The most famous historical figures born in each European country between 1000-1900

36 comments
  1. I have the feeling Nietzsche is more famous in the English speaking world than he actually is in Germany. Sure people know his name but I would have never placed him in the top 5 of the most famous Germans of this timespan.

  2. Nice to see Fernando Pessoa here. The Book of Disquiet and his poems are the most beautiful things I have discovered during these past few years. Would love to learn Portuguese only to be able to read the original versions, not translations.

    Edit: surprised Emil Cioran is not on this list.

  3. Mozart was born in Salzburg, but it belonged to Bavaria back then, so should be considered German. Similiar with Catherine the great and Kant. Also Kafka. It’s almost as if this list based on birth place is not really working out and a mockery of reality.

    Also Goethe is definitely one of the 5 most famous Germans. If a list says different, the list is wrong. Source: am German

  4. Bottom text says fame was measured as wiki article length, views and revisions. Seems a bit sketchy, but ok.

  5. Strange that there’s no Bismarck in German list, every figure German list is obviously quite famous, but still, there’s no way that in there would be no place for Bismarck there.

  6. It’s sad that Sweden doesn’t have enough historical figures to make a top 5 list, that they need to borrow Tycho Brahe who’s Danish

  7. Thats right the guy who nade Yugoslavia was a croat!!

    First we make the country then 50 years later we destroy!! 💪💪🇭🇷🇭🇷🇭🇷

  8. BEFORE YOU COMMENT READ THE POST –
    – It is based on birthplace in current borders and NOT nationality
    – between years 1000-1900, sorry that your favourite music star didn’t make it

  9. How comes Leopold II is the only criminal against humanity? Was it just a side-job for Hitler, Stalin or even Napoleon (and probably some others)?

  10. I understand simplifying nationality rules to make this thing easier, but listing Tycho Brahe as a Swede when he was born before the Swedish annexation of the Eastern parts of Denmark is unfortunate.

    If the methodology wasn’t Wikipedia based, I’m sure Thorvaldsen would be before the royal ladies for Denmark as well.

  11. I find it interesting that Leopold II is titled as “criminal against humanity” while Hitler and Stalin (and some possible other candidates) are *just* titled “Dictator”.

  12. I honestly cannot argue with the english list, but in my opinion Charles Dickens is way more famous than Charlie Chaplin. Particularly now with Chaplins movies mostly no longer being in the public consciousness(apartfrom maybe that Hitler bio), while Charles Dickens is still certain to make the top 10 of a list of must-read english authors.

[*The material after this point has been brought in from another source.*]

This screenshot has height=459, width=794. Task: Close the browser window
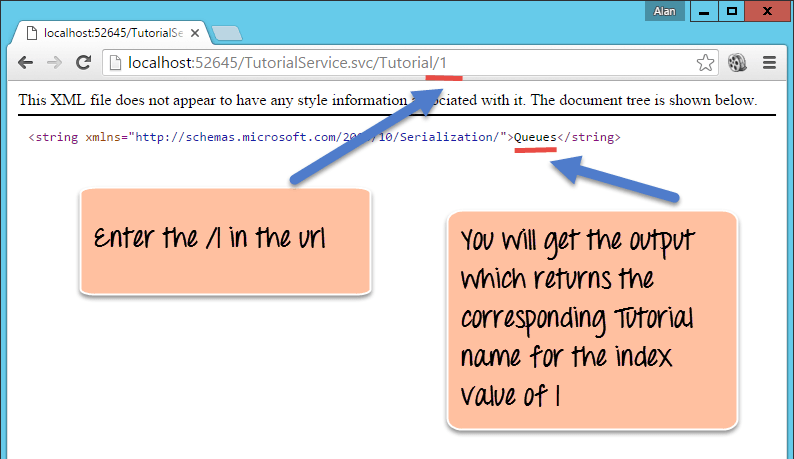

  13. I’m a Hungarian, don’t know nothing about two of ours but feels weird that Ferenc Liszt or Albert Szent-Györgyi are not among them.

  14. Considering he’s internationally quite famous and controversial at the same time, I’m surprised that Richard Wagner is nowhere to be found.

  15. i would like the name of each person to be much smaller

    right now the chart is to readable

    make it smaller!!

    edit: and pls do not change it to alphabetically order. this would make it too easy to read. thx

  16. Catherine the Great being ascribed to Poland is kinda silly, even Germany would make more sense

    Edit: And so is ascribing Kant to Russia, oh my god.